● **TASK REQUIREMENTS**:
Write out every entry below word for word, leaving out the pictures.

--------------------

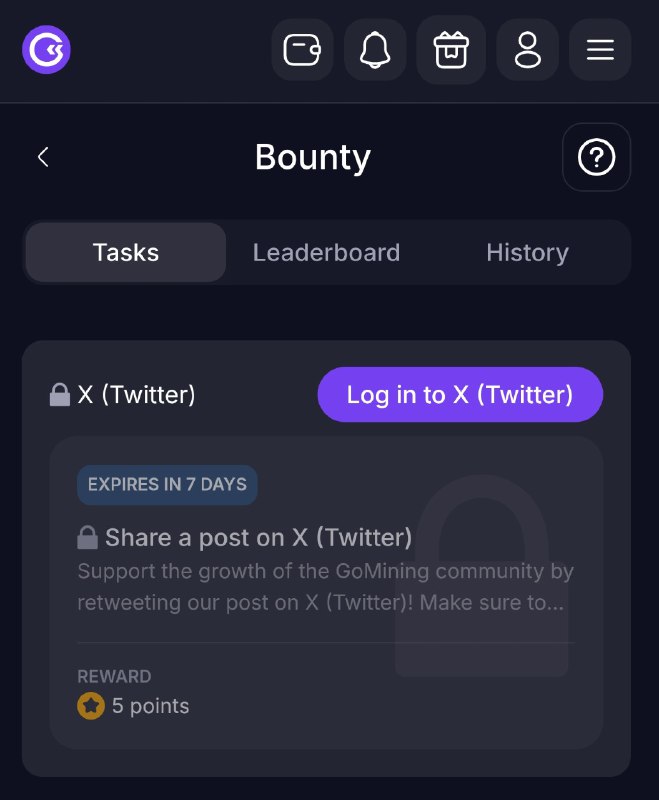Image resolution: width=659 pixels, height=800 pixels.
Task: Click the gold star reward icon
Action: coord(91,706)
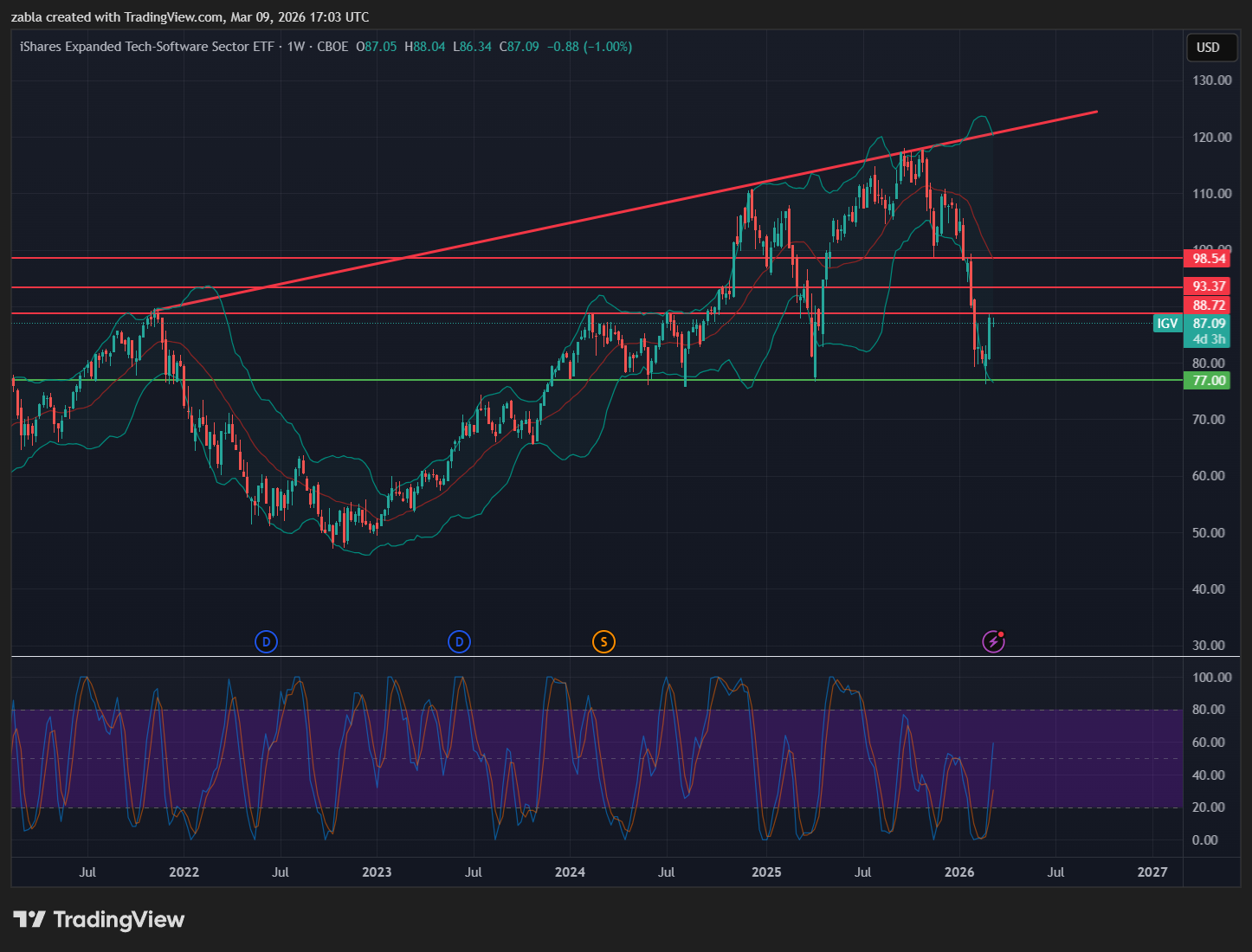The height and width of the screenshot is (952, 1252).
Task: Click the CBOE exchange label in legend
Action: [x=332, y=47]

--------------------

● **RESULT**:
Image resolution: width=659 pixels, height=800 pixels.
Task: Click the gold star reward icon
Action: coord(91,706)
The height and width of the screenshot is (952, 1252).
Task: Click the CBOE exchange label in legend
Action: [x=332, y=47]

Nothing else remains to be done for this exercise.